──────── Texto seleccionado
Sabado 26 de Septiembre de 2015

 

Escribe: Eduardo Balestena

 

Don Carlo, ópera en cuatro actos
Música: Giuseppe Verdi
Texto de Joseph Mery y Camille du Locle, en versión italiana de Achille de Lauzière y Angelo Zanardini
Dirección musical: Ira Lewin
Elenco:

- Don Carlos, José Bros (tenor)

- Rodrigo, Marqués de Posa, Fabián Veloz (barítono)

- Isabel de Valois, Tamar Iveri (soprano)

- Princesa Éboli, Bèatrice Uria Monzón (mezzosoprano)

- Felipe II, Alexander Vinogradov (bajo)

- El gran inquisidor, Alexei Tanovitski (bajo)

- Un monje: Lucas Debevec Mayer (bajo barítono)

- Tebaldo, Rocío Giordano (soprano)

- Un heraldo real, Darío Leoncini (tenor)

- voz del cielo, Marisú Pavón (soprano)


Dirección de escena, diseño de escenografía y vestuario: Eugenio Zanetti
Iluminación: Eli Sirlin
Orquesta y Coro Estables del Teatro Colón
Director de coro: Miguel Martínez

 
Son variados y significativos los elementos de la estética verdiana que confluyen en Don Carlo, ópera que conoció un extenso proceso de revisión: por una parte el dramatismo derivado de una acción que aborda el tema amoroso, el del poder, el de la amistad y la nobleza; por otra lo musical: líneas de canto autónomas de la música que siempre las subraya de distintos modos –en efecto, los pasajes musicales son diferentes si un personaje canta en contra de otro u otros, o si por sobre el texto explícito hay un sentido oculto, algo que el personaje se dice a sí mismo y calla a los otros. En un caso son rápidos pasajes en conjuntos de dos notas rápidas y una extensa; en otro una línea musical más oscura y de diferentes acentos. La obra de Schiller dio un marco ideal para esta primera Grand´ opéra concebida por Verdi para la Ópera de París y luego traducida al italiano.
────────────────
──────── Datos
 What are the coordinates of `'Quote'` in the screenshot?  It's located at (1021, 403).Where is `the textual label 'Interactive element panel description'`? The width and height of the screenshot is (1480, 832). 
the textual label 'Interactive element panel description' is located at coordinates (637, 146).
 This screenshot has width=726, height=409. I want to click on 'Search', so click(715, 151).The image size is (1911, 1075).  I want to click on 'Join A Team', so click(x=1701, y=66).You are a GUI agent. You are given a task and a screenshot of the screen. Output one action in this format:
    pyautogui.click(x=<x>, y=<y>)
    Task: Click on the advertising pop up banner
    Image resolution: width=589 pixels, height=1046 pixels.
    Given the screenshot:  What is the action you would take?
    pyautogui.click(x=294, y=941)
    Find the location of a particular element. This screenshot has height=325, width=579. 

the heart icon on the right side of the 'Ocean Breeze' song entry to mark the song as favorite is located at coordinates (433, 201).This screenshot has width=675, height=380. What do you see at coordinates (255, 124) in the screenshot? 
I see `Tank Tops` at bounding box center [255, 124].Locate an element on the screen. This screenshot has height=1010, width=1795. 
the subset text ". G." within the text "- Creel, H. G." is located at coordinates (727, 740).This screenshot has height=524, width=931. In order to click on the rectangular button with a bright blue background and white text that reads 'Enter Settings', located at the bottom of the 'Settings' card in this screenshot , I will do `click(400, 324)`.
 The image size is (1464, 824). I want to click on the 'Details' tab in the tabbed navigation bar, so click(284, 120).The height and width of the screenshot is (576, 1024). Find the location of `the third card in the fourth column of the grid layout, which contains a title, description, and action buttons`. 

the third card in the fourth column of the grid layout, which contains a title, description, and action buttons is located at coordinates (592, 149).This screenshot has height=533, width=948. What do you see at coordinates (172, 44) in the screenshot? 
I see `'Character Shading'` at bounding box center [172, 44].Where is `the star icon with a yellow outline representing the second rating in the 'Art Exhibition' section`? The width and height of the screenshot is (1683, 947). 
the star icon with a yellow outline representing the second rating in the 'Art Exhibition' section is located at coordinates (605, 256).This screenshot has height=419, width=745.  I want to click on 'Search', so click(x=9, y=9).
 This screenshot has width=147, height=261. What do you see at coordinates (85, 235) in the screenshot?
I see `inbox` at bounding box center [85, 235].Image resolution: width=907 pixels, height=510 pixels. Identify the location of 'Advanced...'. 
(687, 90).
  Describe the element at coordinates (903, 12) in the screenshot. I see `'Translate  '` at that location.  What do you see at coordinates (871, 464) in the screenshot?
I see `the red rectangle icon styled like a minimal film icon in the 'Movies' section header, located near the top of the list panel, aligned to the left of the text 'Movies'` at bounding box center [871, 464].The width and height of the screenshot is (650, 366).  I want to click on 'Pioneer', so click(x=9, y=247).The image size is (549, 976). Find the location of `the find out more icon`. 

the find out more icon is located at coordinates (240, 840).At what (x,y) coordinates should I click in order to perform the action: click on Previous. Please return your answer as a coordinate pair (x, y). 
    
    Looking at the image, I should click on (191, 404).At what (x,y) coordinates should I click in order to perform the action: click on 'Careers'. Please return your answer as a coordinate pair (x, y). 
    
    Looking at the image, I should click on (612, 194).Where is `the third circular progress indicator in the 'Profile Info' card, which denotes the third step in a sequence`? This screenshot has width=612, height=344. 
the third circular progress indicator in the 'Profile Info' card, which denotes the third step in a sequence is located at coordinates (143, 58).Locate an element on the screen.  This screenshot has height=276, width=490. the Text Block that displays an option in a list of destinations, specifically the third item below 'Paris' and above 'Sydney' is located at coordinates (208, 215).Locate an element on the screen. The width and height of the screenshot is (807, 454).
────────────────
§ Tareas por realizar
1. Según la reseña sobre Don Carlo, ¿para qué teatro concibió Verdi esta primera Grand´ opéra?
2. Continúa la reseña sobre Don Carlo a partir de su última oración.

§ Las respuestas
1. Verdi la concibió para la Ópera de París.

2.
Dentro de esta formulación requiere –en los largos duetos, tríos o intervenciones solistas- una intensidad vocal dramática y una profundidad que permitan cumplir el cometido de que la acción se encuentre dada en función de las voces, máxime cuando su discurso no se apoya en el encanto melódico, como sucede en Rigoletto o Il Trovatore, sino, precisamente, en la densidad y el dramatismo vocal.    


Con la excepción de Lucas Debevec Mayer, Marisú Pavón, y el coro estable, la versión estuvo muy lejos de cumplir con este ideal verdiano en voces protagónicas pobres, poco claras, sin proyección ni volumen y, en el mejor de los casos, con impecable técnica y fraseo efectivo pero sin volumen.


De este modo, lo destacable es: la actuación del coro; el vestuario; la iluminación; algunos de los aspectos de la puesta y la Orquesta Estable que en todo momento sirvió de adecuado soporte a las líneas de canto.


El coro estable
Al coro cabe una de las más hermosas y conocidas partes de la obra: en el auto de fe del cuadro segundo del acto segundo (Spuntanto ecco il di d´estultanza:“El día de regocijo ha despuntado/Honor al más grande de los reyes”) en donde mostró la homogeneidad de las voces; claridad; las gradaciones e intensidades en un pasaje que requiere al mismo tiempo un stacatto como una línea fluida y potente.


Vestuario e iluminación
Fidelidad al detalle; colorido; finura en la confección y gradación de colores; variedad; disposición en el escenario fueron los elementos más impactantes de un vestuario capaz de ubicar al espectador dentro de un cuadro de la época y, de algún modo, entrar a ella y hacerla palpable.


La iluminación trabajó permanentemente creando climas, espacios, generando efectos, como el de Felipe II cantado frente a una luz que proyectaba y agigantaba su sombra.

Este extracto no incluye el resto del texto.